At this time last year, the State Senate had blown through the last scheduled day of session without finishing its legislative business for the year. The chamber, still in a state of post-coup deadlock, was unmoved by increasingly angry calls from the governor to convene in extraordinary session to pass the bills necessary to keep government entities afloat in the new fiscal year. Approval ratings for the legislature were at an all-time low, and for good reason.
Sound familiar?
Both chambers of the legislature may technically be functioning this go-round, but the rest of the scene looks all too familiar – missed deadlines, questionably effective attempts by the governor to spur the legislature to action, and even lower approval ratings.

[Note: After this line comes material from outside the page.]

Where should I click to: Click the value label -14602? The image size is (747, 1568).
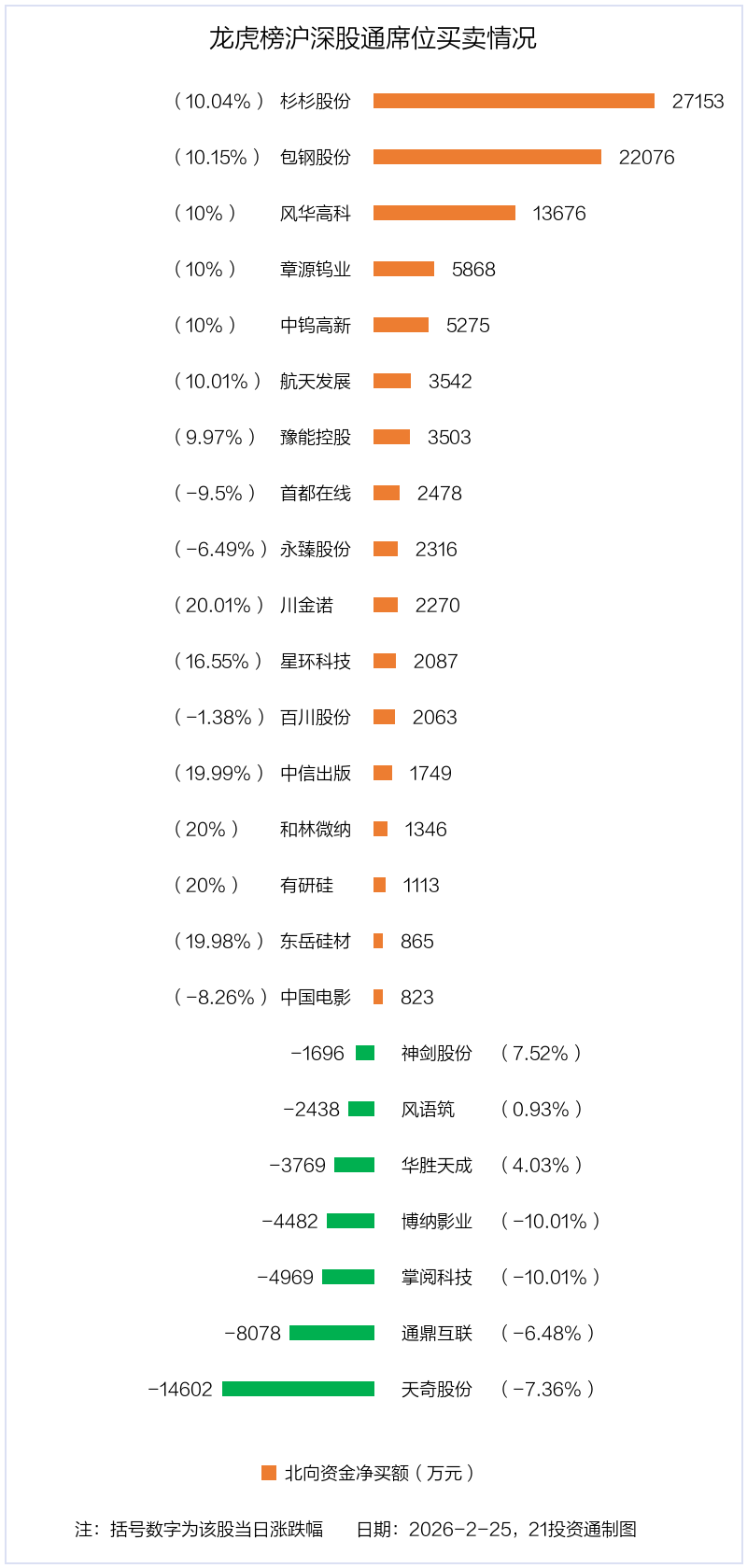tap(180, 1389)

This time, of course, legislative leaders and the governor are deadlocked over the budget (which is now three months overdue), not majority leadership of a chamber. But little else has changed. The public leaders’ meetings on the budget have been light on substantive conversation and heavy on finger-pointing. The real negotiations – the contents of which we are forced to glean from often vague comments to the press – are happening behind closed doors.
After several three-way closed-door negotiating sessions with the governor, Assembly Speaker Sheldon Silver and Senate Democratic Leader John Sampson decided to break with the governor over the weekend and forge a two-way budget deal. When asked what caused the breakdown, Speaker Silver was vague on the details:
“Obviously the governor called us, his staff, and briefed us on his version of a three-way deal, which was a number of things that didn’t affect the budget, that, you know, didn’t help us get there, and things that neither house wanted.”

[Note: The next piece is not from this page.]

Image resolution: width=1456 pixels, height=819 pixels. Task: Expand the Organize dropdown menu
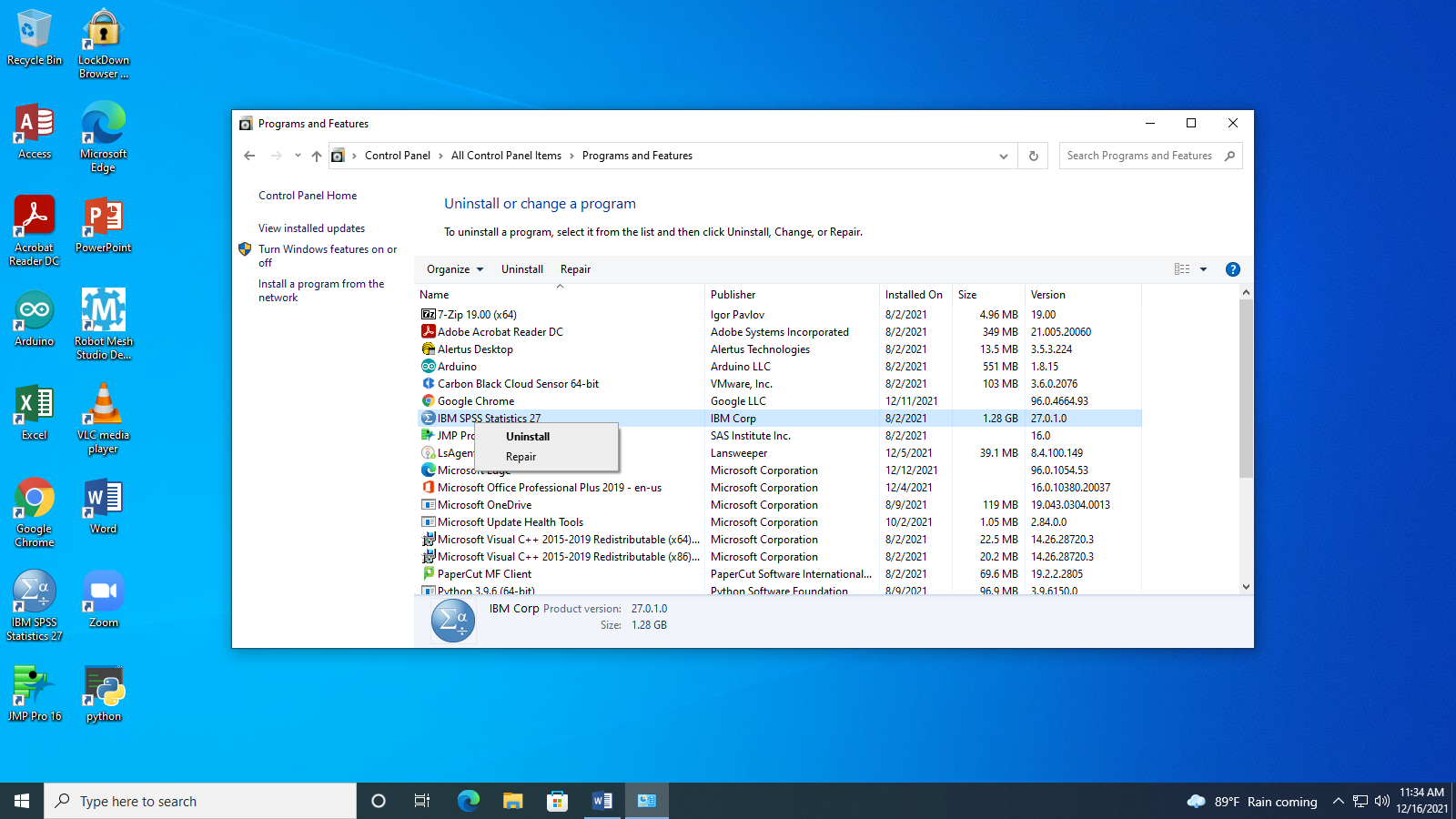pos(455,269)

It’s unclear precisely what elements Silver refers to here, and while details of the two-way deal have trickled out over the last day, the legislative leaders are doing little to bring the budget debate into daylight now that it is entirely within their control. Today, Senator Sampson told reporters asking about the budget deal that they were “conferencing it,” which is to say they are discussing it in another closed-door meeting, this one attended by the Senate Democratic conference. It’s difficult to say if the Assembly is even doing that much.
It is worth noting that the roots of last year’s coup could be traced in part to an opaque budget process that offered little opportunity for open and substantive debate. Apparently our lawmakers haven’t learned their lesson.